The Qâdiriyya was one of the earliest formally institutionalised Sufi orders, although the Rifâ’iyya seems to have been the first (Trimingham [1971] 1998, p. 11).
24.
For more on the discourses reducing Muslim diversity to a “good” and “bad” binary, see Mamdani (2004) and Birt (2006).
25.
Morocco is a constitutional monarchy in which the king can intervene at will and set the parameters in which the democratic institutions and bureaucracy manage the country.
26.
The Amman Message and Marrakesh Declaration may be historically unprecedented in gaining acceptance from a broad spectrum of Muslim authorities at a time when the community counts nearly two billion souls. However, they build on the legacy of earlier, more authoritative documents, such as the several treaties and covenants established by the Prophet Muḥammad (Morrow 2013; Lecker 2004).
27.
This enormous difference in wealth can be observed in World Bank estimates of total wealth per capita in U.S. dollars (Lange et al. 2018, pp. 225–32). Total wealth is not limited to gross domestic product (GDP). It includes factors such as natural capital and human capital. Based on statistics from 2014, Jordan’s total wealth per capita is USD 49,287 and Morocco’s is USD 40,488, whereas Saudi Arabia’s is USD 512,869, and Qatar’s a whopping USD 1,597,125. This means Morocco’s wealth represents only 2.5% of Qatar’s and 7.9% of Saudi Arabia’s. Interestingly, no estimate is given for Iran, but despite international sanctions, the Republic’s oil reserves guarantee it a certain level of wealth.
28.
While the Moroccan state benefits from cooperating with the European Union on migration policy, it also hampers the capacity of its own nationals to emigrate. Yet, remittances from Moroccans living in the West contribute significantly to the national economy (El Attaq 2021).

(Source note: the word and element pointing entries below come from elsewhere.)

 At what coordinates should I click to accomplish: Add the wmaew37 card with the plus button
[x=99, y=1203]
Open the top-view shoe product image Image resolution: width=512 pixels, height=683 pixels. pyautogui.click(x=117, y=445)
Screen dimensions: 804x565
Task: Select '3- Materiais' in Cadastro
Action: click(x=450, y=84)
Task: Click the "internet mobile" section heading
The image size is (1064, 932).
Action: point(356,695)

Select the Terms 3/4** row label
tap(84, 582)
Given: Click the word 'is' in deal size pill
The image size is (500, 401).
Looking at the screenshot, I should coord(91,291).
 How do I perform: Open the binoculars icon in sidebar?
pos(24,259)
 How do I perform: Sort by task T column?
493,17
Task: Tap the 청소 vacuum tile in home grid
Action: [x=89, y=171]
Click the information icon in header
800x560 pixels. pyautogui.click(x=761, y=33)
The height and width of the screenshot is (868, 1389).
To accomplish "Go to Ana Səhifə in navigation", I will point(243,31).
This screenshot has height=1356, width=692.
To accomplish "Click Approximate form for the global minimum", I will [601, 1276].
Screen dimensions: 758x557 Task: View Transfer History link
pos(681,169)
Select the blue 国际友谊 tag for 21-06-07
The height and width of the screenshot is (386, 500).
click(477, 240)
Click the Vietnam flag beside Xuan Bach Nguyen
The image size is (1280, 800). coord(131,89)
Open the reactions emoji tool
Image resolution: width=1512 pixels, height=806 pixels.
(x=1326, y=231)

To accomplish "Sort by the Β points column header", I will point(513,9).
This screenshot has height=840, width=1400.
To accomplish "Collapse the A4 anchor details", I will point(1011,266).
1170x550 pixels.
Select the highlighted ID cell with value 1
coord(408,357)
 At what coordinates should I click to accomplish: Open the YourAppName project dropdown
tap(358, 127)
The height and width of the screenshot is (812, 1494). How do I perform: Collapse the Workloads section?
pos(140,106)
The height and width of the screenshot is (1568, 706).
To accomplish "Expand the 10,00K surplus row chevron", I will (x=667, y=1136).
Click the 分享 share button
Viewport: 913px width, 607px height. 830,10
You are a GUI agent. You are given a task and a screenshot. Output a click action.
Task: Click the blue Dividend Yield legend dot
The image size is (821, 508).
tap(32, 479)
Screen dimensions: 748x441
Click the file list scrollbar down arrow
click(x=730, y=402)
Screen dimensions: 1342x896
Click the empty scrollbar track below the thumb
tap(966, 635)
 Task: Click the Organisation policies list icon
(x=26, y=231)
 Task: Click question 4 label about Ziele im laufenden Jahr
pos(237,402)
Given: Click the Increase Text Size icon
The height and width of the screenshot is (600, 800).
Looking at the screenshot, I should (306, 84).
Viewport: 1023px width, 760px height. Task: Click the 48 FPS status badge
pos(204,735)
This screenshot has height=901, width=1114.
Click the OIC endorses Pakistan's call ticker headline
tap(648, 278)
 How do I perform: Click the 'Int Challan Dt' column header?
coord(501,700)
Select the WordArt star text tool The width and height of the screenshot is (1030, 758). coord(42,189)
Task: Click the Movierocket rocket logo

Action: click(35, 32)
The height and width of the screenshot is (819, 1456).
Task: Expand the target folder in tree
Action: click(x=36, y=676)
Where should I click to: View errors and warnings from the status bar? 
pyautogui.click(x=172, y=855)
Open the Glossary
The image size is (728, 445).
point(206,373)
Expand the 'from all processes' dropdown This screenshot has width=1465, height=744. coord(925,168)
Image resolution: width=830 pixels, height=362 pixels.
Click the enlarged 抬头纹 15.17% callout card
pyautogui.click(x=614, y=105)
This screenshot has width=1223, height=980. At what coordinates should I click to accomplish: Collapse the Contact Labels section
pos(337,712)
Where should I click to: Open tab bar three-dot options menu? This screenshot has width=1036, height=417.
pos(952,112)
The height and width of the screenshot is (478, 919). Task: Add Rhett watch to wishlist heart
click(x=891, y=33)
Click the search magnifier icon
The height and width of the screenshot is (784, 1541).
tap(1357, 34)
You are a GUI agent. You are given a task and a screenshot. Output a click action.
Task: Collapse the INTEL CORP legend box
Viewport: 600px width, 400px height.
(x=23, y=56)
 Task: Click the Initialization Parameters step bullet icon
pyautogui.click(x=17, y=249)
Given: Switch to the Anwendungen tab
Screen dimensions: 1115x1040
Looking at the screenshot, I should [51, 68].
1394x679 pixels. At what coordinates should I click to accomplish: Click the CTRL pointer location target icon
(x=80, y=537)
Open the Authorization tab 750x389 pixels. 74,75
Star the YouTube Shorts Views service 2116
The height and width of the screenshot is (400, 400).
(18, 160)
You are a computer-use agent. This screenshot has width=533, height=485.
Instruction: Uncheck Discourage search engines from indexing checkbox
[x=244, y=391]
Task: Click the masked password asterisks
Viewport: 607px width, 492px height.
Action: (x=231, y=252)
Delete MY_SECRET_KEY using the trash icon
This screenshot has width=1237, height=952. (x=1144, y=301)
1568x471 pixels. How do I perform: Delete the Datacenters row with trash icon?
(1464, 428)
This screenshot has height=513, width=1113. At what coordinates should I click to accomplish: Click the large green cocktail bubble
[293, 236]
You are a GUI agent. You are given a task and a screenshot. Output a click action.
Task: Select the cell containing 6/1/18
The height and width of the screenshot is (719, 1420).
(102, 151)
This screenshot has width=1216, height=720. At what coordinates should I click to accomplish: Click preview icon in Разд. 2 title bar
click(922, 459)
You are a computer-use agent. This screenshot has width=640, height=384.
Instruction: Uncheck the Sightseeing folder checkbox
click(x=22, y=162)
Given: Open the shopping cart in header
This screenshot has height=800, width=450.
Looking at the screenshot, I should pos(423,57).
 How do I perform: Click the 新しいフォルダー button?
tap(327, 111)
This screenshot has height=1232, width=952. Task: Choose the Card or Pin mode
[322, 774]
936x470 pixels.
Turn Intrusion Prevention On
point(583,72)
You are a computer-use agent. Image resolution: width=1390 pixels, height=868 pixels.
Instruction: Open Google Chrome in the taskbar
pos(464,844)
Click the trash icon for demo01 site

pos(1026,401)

It is also a sad irony that countries in the core of the world-system benefit from the presence of irregular migrants whose cheap labour helps prevent inflation.
29.
Although countries such as the United Arab Emirates or Saudi Arabia increasingly welcome certain traditionalist scholars (al-Azami 2019), they are primarily hubs for those who endorse or at least do not oppose their governments, including modernists, rather than Traditional Islamic hubs.